**Passage to read:**
Oh no! After all that work.


----------



## LemmyBites (Nov 10, 2015)

Yvonne G said:


> Oh no! After all that work.



I know, right?  I could just mend and modify the current enclosure, but I learned a lot from the first build (equipment placement, access points, etc), and we also know more about Troggy's likes and dislikes. He'll need a bigger one in a year or two anyway, so...might as well upgrade him now.


----------



## Rutibegga (Nov 11, 2015)

Yvonne G said:


> Oh no! After all that work.



The upshot is that, while the first build was great in a lot of ways, there were some flaws that made it less than ideal: corners that were really hard (and perhaps a bit dangerous) for me to reach, sorry of precarious lighting setup, and of course, the plexiglass lid-turned cat trap. And Troggy will have more climbing, which have loves, as well as more space. So it's not the worst thing that could have happened. 

This little bugger has no idea how much work he is. Worth it (says the person not doing the whole build - though I think, despite her admission that she prefers leopards, @LemmyBites would agree.)


----------



## Michelle D (Nov 11, 2015)

I am loving it so far!! Thank you so much for posting all these pics in progress! So helpful! You did an amazing job on the first one and it looks like this second one will be even better. It kinda does look like a dollhouse - which is pretty cute!  I can't wait to see the finished product! Troggy is very lucky to have you both!


----------



## TerrapinStation (Nov 12, 2015)

Realllllly cool. 

Very impressive skills! luck Tort!


----------



## Paschendale52 (Nov 12, 2015)

Have you considered coating the inside with DryLok masonry sealant? People make aquariums out of plywood coated in that stuff so it should hold off any moisture issues, that way you don't have to line it with a shower curtain.
I really dig the new enclosure, it'll be neat to see it all finished up.


----------



## the_newzie (Nov 12, 2015)

Wow, super nice build! What a lucky tortoise you have!


----------



## Ariel Perez (Nov 12, 2015)

Wow thats an awesome enclosure! I followed everything through. Please keep updates coming, would love to see the finished product!


----------



## LemmyBites (Nov 13, 2015)

Thanks guys! It's been an adventure so far, that's for sure.

I did consider using Drylok but wasn't sure if I should since it was all marked for use on masonry and not wood. Now I feel dumb that that's what I was supposed to get. Whoops! At this point, I'd have to sand off the polyurethane, at least on the parts that hold the substrate.

By the way, the cat in my avatar is Lemmy, the one who broke the lid on the other enclosure.  Very bad cat!


----------



## Michelle D (Nov 13, 2015)

LemmyBites said:


> Thanks guys! It's been an adventure so far, that's for sure.
> 
> I did consider using Drylok but wasn't sure if I should since it was all marked for use on masonry and not wood. Now I feel dumb that that's what I was supposed to get. Whoops! At this point, I'd have to sand off the polyurethane, at least on the parts that hold the substrate.

**Directives:**
A. In the thread about the tortoise enclosure build, what product does Paschendale52 suggest coating the inside with?
B. Continue the tortoise enclosure thread from its final line.

**Collected material:**

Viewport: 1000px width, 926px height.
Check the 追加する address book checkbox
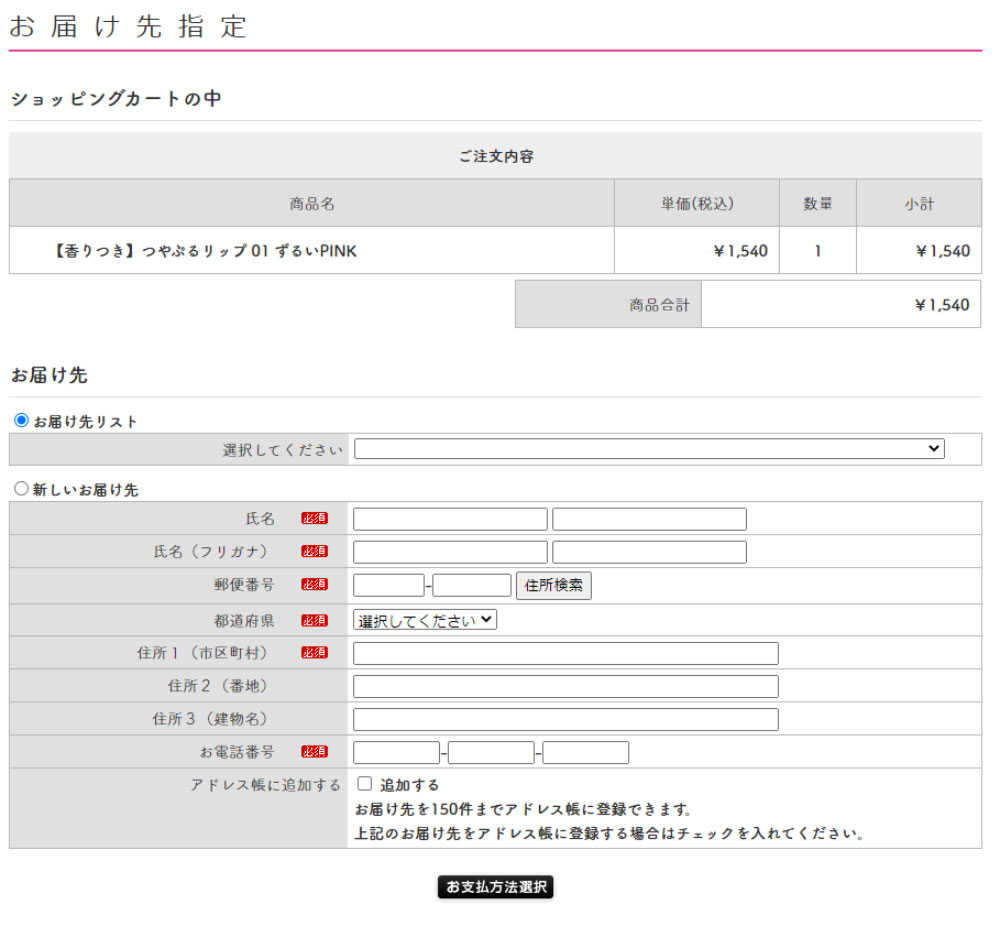(365, 784)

**Final answers:**
A. DryLok masonry sealant.

B.
> 
> By the way, the cat in my avatar is Lemmy, the one who broke the lid on the other enclosure.  Very bad cat!


Lemmy is such a cutie!


----------



## Rutibegga (Nov 13, 2015)

Michelle D said:


> Lemmy is such a cutie!



We call her The Blobulon. Because she's all blobby.


----------



## LemmyBites (Nov 15, 2015)

I ended up swapping out the door hinges for better ones. The doors now close fully and stay shut. I also caulked and added weatherstripping around the lid. I think I failed to mention before that the lid and bottom are insulated with a layer of foam. I'm hoping this enclosure will be much less drafty and more energy efficient. 

Next up: finish installing lights, CHEs, and MVBs, second coat of paint on the doors, attach plexiglass windows. Then we're ready to move him in! Wednesday will probably be moving day.


----------



## Michelle D (Nov 15, 2015)

LemmyBites said:


> I ended up swapping out the door hinges for better ones. The doors now close fully and stay shut. I also caulked and added weatherstripping around the lid. I think I failed to mention before that the lid and bottom are insulated with a layer of foam. I'm hoping this enclosure will be much less drafty and more energy efficient.
> 
> Next up: finish installing lights, CHEs, and MVBs, second coat of paint on the doors, attach plexiglass windows. Then we're ready to move him in! Wednesday will probably be moving day.


Looks great! Keep the info coming! I liked your new design so we are trying to build it too. Appreciate you sharing your journey!  the insulation is a great idea!


----------



## LemmyBites (Nov 15, 2015)

Thanks Michelle! Hope your build goes well.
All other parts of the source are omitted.